→ **Study text**
****************

My pain is not your literary device

datePosted on 16:23, June 30th, 2009 by EKSwitaj

Please sponsor my 5k swim coming up in April and help support Marie Curie Cancer Care, an organisation which provides home nursing care to people with terminal illnesses.

I was reading along in Whit Griffin’s new Beard of Bees chapbook, Solomon’s Seal, enjoying the ambiguities, mundane mysticism, and blended mythological motifs when I came upon these lines:

Resident celibates, and those of the feminine
gland, fear not the frotteur, waiting for the parade.
It’s not a feel to worry on.

Isn’t it nice when male poets casually drop references to street harassment and  sexual assault into their work? By addressing “[r]esident celibates” along with “those of the feminine / gland” (so much more clever than just saying women!), he even manages to reference the idea that women who don’t enjoy being hit on and objectified are asexual. Now, I suppose it could be argued that the deliberately odd language is intended to show the statement as absurd, but within the context of the poems, the language isn’t so unusual.

****************

→ **Listed entries**
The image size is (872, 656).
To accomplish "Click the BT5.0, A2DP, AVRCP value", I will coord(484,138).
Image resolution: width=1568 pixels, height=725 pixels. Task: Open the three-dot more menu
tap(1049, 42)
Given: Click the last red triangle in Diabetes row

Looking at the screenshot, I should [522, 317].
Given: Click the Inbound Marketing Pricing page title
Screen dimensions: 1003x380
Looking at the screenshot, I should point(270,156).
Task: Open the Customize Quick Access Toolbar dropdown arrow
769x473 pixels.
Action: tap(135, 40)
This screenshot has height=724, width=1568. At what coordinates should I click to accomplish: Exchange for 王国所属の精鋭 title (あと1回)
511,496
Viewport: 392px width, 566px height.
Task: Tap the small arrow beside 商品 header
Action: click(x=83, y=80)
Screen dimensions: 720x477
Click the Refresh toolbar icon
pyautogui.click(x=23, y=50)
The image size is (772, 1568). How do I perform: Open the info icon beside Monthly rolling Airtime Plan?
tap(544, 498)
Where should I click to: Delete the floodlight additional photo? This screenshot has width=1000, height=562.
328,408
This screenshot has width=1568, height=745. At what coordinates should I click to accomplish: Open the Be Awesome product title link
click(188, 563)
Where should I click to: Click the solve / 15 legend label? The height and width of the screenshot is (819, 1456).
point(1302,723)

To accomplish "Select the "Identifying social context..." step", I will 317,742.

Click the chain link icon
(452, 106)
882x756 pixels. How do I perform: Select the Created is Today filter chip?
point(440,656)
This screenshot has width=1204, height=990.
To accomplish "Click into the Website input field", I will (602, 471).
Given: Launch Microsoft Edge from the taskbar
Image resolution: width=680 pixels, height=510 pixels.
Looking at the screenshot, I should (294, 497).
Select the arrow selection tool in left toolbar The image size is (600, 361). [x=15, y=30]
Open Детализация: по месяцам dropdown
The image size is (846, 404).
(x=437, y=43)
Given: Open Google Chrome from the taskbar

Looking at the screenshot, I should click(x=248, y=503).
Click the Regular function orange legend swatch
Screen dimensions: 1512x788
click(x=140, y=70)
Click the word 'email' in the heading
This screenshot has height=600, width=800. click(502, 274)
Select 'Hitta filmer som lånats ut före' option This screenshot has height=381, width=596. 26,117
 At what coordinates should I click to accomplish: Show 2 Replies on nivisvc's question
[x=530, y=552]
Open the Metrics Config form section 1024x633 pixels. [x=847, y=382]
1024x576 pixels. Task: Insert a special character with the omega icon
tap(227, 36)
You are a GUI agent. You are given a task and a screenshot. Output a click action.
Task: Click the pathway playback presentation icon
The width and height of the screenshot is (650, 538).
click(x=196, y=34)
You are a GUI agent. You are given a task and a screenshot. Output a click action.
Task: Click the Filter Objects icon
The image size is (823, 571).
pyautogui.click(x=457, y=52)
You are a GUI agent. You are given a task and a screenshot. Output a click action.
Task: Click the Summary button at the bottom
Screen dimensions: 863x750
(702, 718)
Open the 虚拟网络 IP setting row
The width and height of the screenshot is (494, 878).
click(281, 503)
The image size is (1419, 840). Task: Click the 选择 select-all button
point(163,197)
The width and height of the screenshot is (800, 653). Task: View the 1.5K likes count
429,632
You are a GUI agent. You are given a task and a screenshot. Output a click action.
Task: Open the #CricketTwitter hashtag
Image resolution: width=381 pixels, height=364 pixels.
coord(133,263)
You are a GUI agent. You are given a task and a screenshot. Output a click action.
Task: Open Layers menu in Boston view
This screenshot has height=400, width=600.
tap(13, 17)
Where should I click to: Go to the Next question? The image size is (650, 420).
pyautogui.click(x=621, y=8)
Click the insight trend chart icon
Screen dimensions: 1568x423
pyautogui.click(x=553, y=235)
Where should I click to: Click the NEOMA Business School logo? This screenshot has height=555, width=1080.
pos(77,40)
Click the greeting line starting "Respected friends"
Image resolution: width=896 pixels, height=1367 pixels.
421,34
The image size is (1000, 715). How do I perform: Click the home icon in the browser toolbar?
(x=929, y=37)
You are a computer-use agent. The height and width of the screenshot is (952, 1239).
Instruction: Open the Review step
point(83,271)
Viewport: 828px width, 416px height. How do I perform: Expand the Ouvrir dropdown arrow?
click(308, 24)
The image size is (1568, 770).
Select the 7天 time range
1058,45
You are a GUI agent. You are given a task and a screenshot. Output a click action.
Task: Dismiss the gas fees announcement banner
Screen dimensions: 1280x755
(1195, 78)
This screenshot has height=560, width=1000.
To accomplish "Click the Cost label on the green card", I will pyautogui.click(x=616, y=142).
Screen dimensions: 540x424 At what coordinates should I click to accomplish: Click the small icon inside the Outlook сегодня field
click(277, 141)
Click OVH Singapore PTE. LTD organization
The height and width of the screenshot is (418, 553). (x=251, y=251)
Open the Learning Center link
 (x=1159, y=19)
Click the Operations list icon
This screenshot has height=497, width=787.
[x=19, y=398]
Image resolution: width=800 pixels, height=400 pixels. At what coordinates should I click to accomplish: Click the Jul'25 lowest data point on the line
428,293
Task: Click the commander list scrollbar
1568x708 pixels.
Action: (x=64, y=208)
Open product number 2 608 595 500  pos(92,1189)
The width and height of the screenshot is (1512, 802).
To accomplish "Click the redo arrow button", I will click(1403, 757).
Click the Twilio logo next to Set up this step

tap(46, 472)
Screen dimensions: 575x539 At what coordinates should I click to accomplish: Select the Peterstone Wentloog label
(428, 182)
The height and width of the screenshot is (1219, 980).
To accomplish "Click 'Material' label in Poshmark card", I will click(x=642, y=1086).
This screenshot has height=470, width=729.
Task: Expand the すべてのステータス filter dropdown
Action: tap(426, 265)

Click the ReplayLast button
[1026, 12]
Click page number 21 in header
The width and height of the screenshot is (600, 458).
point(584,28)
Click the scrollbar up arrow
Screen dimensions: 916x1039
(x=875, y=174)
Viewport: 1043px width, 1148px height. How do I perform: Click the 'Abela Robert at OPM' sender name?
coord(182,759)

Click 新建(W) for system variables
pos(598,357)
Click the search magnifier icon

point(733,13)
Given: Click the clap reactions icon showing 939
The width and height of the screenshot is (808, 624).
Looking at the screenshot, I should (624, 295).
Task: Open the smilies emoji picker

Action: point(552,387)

****************

→ **Goal of the exercise**
Could you carry the blog post about the harassment lines in the poetry chapbook forward from its last sentence?

→ **Written response**
Maybe, then, it could also be argued that the lines are part of building the character of the speaker, showing the rest of the statements to be absurd and problematic. This ignores the reality that the ideas which underly the lines I quoted are unfortunately commonly held: namely, that street harassment isn’t a big deal and that women who don’t feel complimented by it are defective. If such opinions were widely considered repulsive, if the poem were written for consumption by an explicitly feminist audience, these lines could function to impugn the narrator’s other statements. Even still, it would be a problematically unconcerned use of a real issue women face; my pain is not your literary device.

Frankly, it wouldn’t be difficult to read these lines as connected to suggestions of religious and mystical fertility and thus as a celebration of frottage in which consent is irrelevant. In all fairness, however, I think that would be a reading that ignored the general ambiguities of the work.

Perhaps Whit Griffin had some very good intent here that I’m just not seeing. Overall, it seems to me that the uncertainties that make the rest of the work so delightful (and playful) are precisely what make these lines offensive. Too bad they’re offensive to people already oppressed rather than the powerful.